Using lambda (node.js) + puppeteer to .fetch() Excel files and write to S3, file format is wrong

Question

I am hitting a OneDrive/Sharepoint shared link of an Excel file, trying to download it and save to S3.

CSV does work; .xlsx does not

I am using Puppeteer so the code looks something like this:

var downloadURL = "https://netorgft7979143-my.sharepoint.com/:x:/g/personal/gabe_scoop_report/ETCqa1EwxrVNiPYD0aLIq44BJUpEFLYIhcKOFWXuNnYPXQ?download=1"

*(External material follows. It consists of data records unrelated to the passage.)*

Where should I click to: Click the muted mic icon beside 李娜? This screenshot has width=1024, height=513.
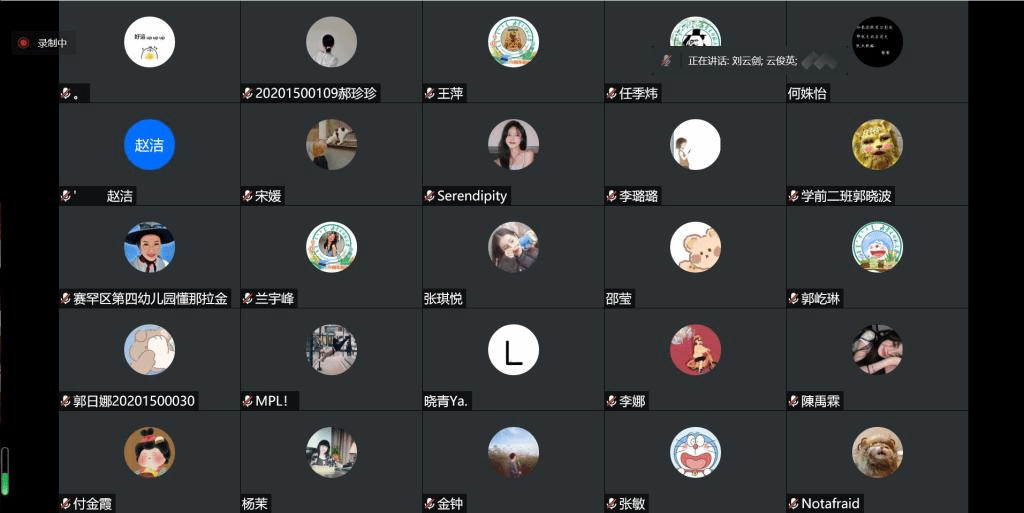[611, 401]
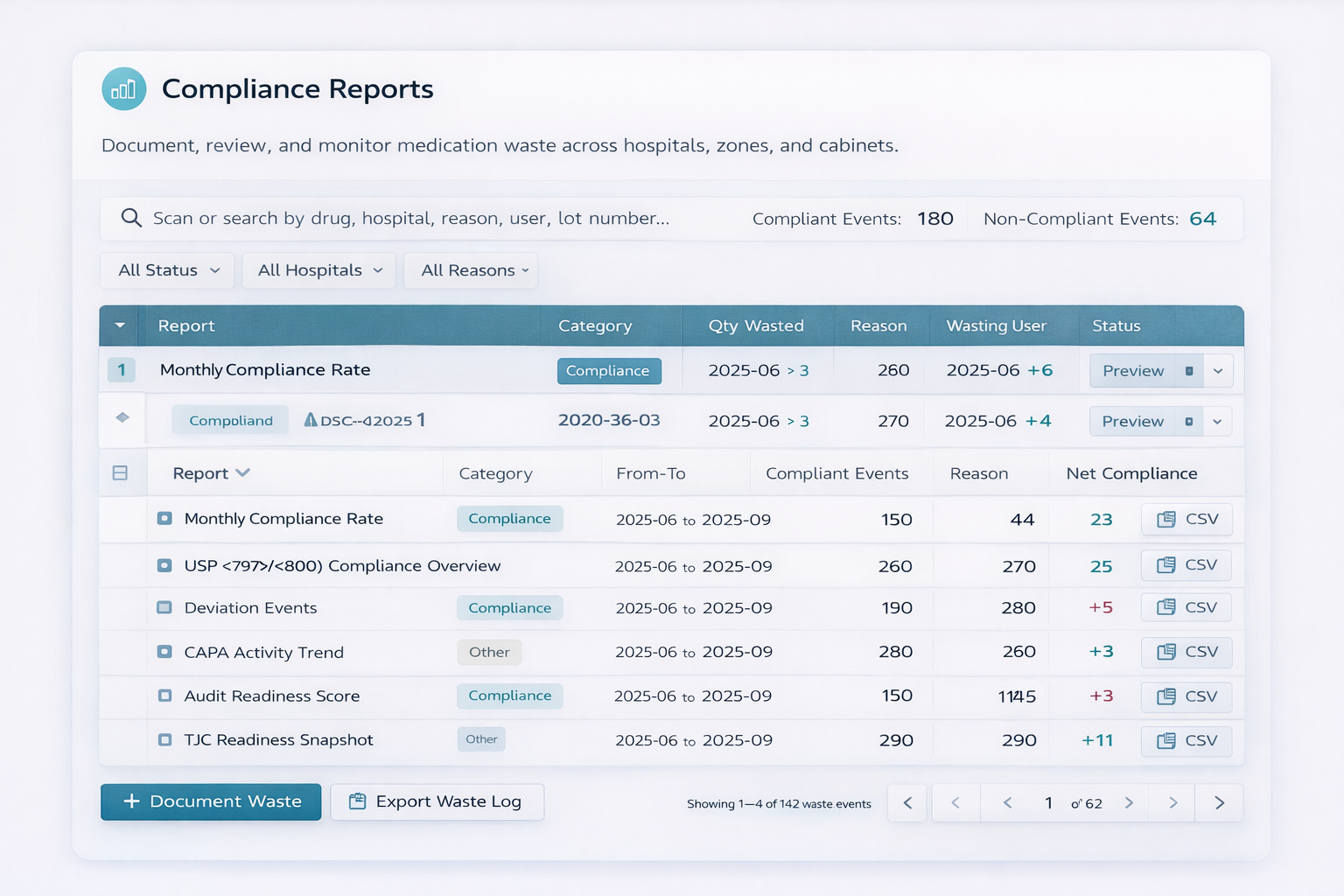Open the dropdown beside the first Preview button
The height and width of the screenshot is (896, 1344).
(1218, 370)
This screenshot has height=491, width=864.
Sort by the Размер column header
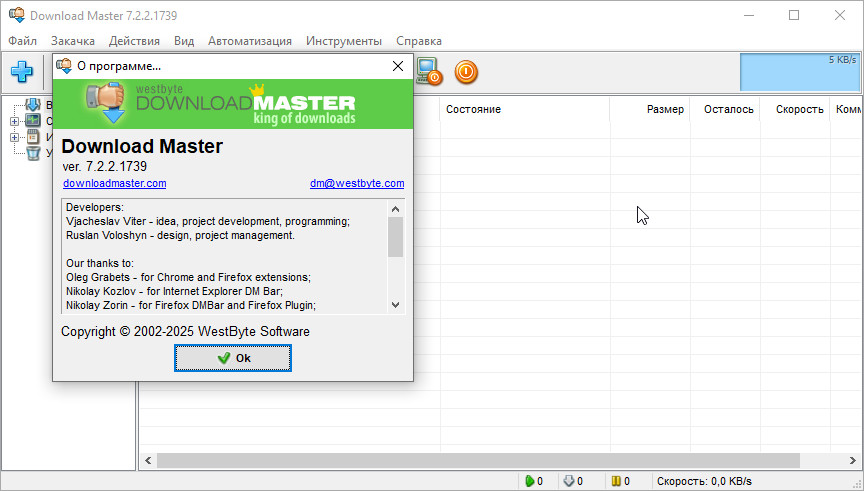click(665, 109)
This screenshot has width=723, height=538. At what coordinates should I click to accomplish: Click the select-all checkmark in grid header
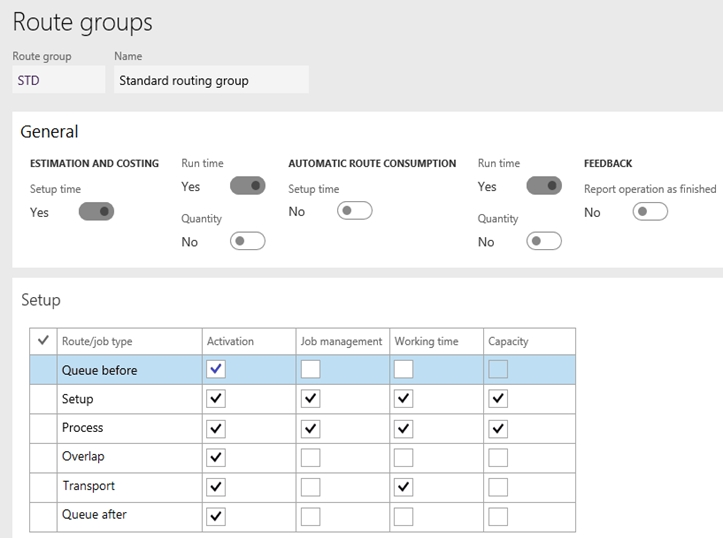pyautogui.click(x=43, y=341)
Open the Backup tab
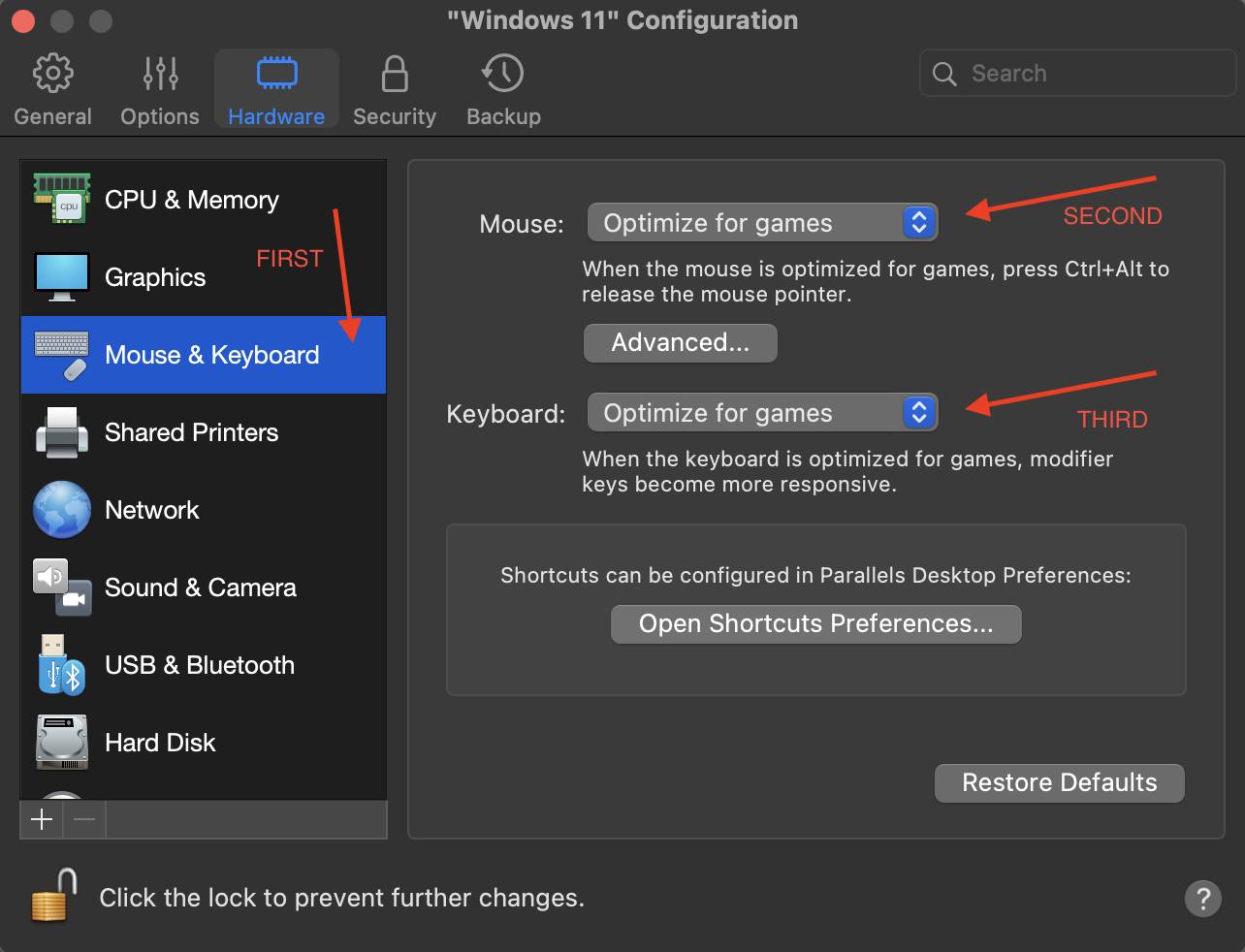 [x=503, y=90]
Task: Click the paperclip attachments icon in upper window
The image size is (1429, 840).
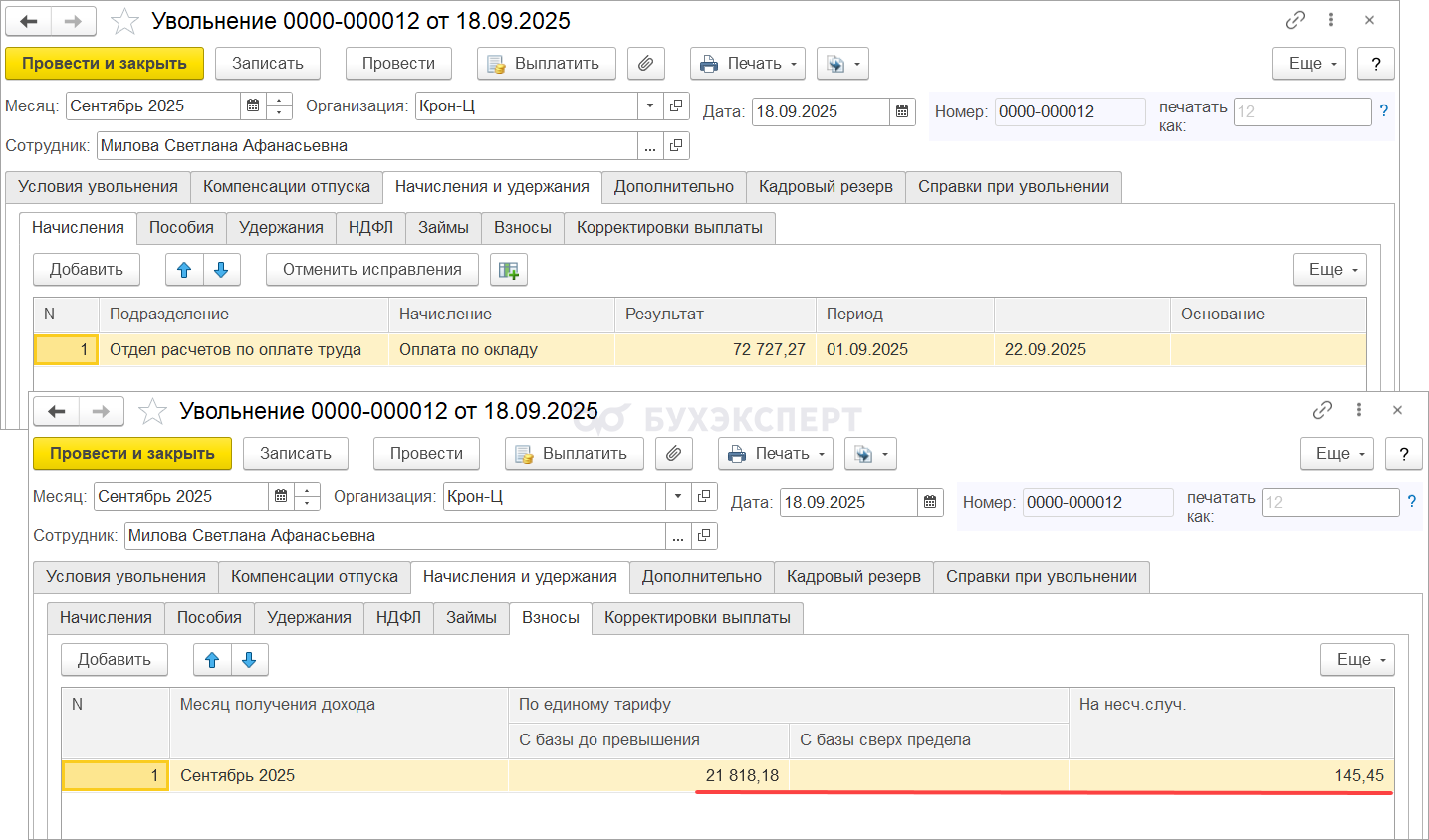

const buffer = await page.evaluate(({downloadURL}) =>
    {
      return fetch(downloadURL, {
        method: 'GET'
      }).then(r => r.text());
    }, {downloadURL});

...

const s3result = await s3
    .upload({
      Bucket: S3BucketPath,
      Key: `${Date.now()}.csv`,
      Body: buffer,
      ContentType: 'text'})
    .promise()

Again, this totally works when the endpoint is CSV. When it's an Excel file, the bits do get written to S3; but, not as a valid Excel file.

The URL above is real (sample data so feel free to hit it) and if you run this code, you will see an 11k file written to S3, but Excel will complain the format is invalid.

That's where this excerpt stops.